DATA EXTRACTS section start
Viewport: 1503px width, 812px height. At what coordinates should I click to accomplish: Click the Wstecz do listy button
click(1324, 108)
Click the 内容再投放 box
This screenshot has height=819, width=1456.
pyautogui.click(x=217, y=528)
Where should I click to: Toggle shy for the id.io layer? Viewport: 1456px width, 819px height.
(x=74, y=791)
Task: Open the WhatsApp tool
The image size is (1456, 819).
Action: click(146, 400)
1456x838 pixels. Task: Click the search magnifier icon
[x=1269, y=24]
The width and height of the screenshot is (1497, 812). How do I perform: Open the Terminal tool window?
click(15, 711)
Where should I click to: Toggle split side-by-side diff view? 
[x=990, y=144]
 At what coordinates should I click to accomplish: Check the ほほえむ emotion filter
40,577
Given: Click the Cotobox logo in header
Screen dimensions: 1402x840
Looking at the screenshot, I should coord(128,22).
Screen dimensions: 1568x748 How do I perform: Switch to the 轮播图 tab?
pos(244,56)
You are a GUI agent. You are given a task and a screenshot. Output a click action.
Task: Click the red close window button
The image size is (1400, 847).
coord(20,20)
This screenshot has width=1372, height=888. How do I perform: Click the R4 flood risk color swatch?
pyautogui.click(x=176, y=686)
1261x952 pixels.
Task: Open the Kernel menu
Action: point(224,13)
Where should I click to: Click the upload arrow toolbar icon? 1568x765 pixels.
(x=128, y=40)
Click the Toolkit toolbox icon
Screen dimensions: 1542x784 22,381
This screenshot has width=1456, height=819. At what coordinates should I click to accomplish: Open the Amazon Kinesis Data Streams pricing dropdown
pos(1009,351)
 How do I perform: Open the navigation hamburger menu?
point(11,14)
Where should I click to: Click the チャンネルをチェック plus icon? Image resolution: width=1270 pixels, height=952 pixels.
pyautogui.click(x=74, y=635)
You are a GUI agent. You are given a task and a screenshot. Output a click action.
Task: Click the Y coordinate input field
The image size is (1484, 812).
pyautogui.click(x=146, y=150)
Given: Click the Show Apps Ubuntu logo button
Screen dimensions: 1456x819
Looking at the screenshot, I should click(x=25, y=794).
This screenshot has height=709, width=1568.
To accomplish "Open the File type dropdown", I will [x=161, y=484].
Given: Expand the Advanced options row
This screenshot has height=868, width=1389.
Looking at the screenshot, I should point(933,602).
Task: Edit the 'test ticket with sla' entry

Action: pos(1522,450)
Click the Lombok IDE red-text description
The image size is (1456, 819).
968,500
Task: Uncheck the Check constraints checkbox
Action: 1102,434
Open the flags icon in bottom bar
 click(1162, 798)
DATA EXTRACTS section end
• TO DO: Go through the data above and return every line exactly.

• EXPECTED ANSWER:
Viewport: 1503px width, 812px height. At what coordinates should I click to accomplish: Click the Wstecz do listy button
click(1324, 108)
Click the 内容再投放 box
This screenshot has height=819, width=1456.
pyautogui.click(x=217, y=528)
Where should I click to: Toggle shy for the id.io layer? Viewport: 1456px width, 819px height.
(x=74, y=791)
Task: Open the WhatsApp tool
The image size is (1456, 819).
Action: click(146, 400)
1456x838 pixels. Task: Click the search magnifier icon
[x=1269, y=24]
The width and height of the screenshot is (1497, 812). How do I perform: Open the Terminal tool window?
click(15, 711)
Where should I click to: Toggle split side-by-side diff view? 
[x=990, y=144]
 At what coordinates should I click to accomplish: Check the ほほえむ emotion filter
40,577
Given: Click the Cotobox logo in header
Screen dimensions: 1402x840
Looking at the screenshot, I should coord(128,22).
Screen dimensions: 1568x748 How do I perform: Switch to the 轮播图 tab?
pos(244,56)
You are a GUI agent. You are given a task and a screenshot. Output a click action.
Task: Click the red close window button
The image size is (1400, 847).
coord(20,20)
This screenshot has width=1372, height=888. How do I perform: Click the R4 flood risk color swatch?
pyautogui.click(x=176, y=686)
1261x952 pixels.
Task: Open the Kernel menu
Action: point(224,13)
Where should I click to: Click the upload arrow toolbar icon? 1568x765 pixels.
(x=128, y=40)
Click the Toolkit toolbox icon
Screen dimensions: 1542x784 22,381
This screenshot has width=1456, height=819. At what coordinates should I click to accomplish: Open the Amazon Kinesis Data Streams pricing dropdown
pos(1009,351)
 How do I perform: Open the navigation hamburger menu?
point(11,14)
Where should I click to: Click the チャンネルをチェック plus icon? Image resolution: width=1270 pixels, height=952 pixels.
pyautogui.click(x=74, y=635)
You are a GUI agent. You are given a task and a screenshot. Output a click action.
Task: Click the Y coordinate input field
The image size is (1484, 812).
pyautogui.click(x=146, y=150)
Given: Click the Show Apps Ubuntu logo button
Screen dimensions: 1456x819
Looking at the screenshot, I should click(x=25, y=794).
This screenshot has height=709, width=1568.
To accomplish "Open the File type dropdown", I will [x=161, y=484].
Given: Expand the Advanced options row
This screenshot has height=868, width=1389.
Looking at the screenshot, I should point(933,602).
Task: Edit the 'test ticket with sla' entry

Action: pos(1522,450)
Click the Lombok IDE red-text description
The image size is (1456, 819).
968,500
Task: Uncheck the Check constraints checkbox
Action: 1102,434
Open the flags icon in bottom bar
 click(1162, 798)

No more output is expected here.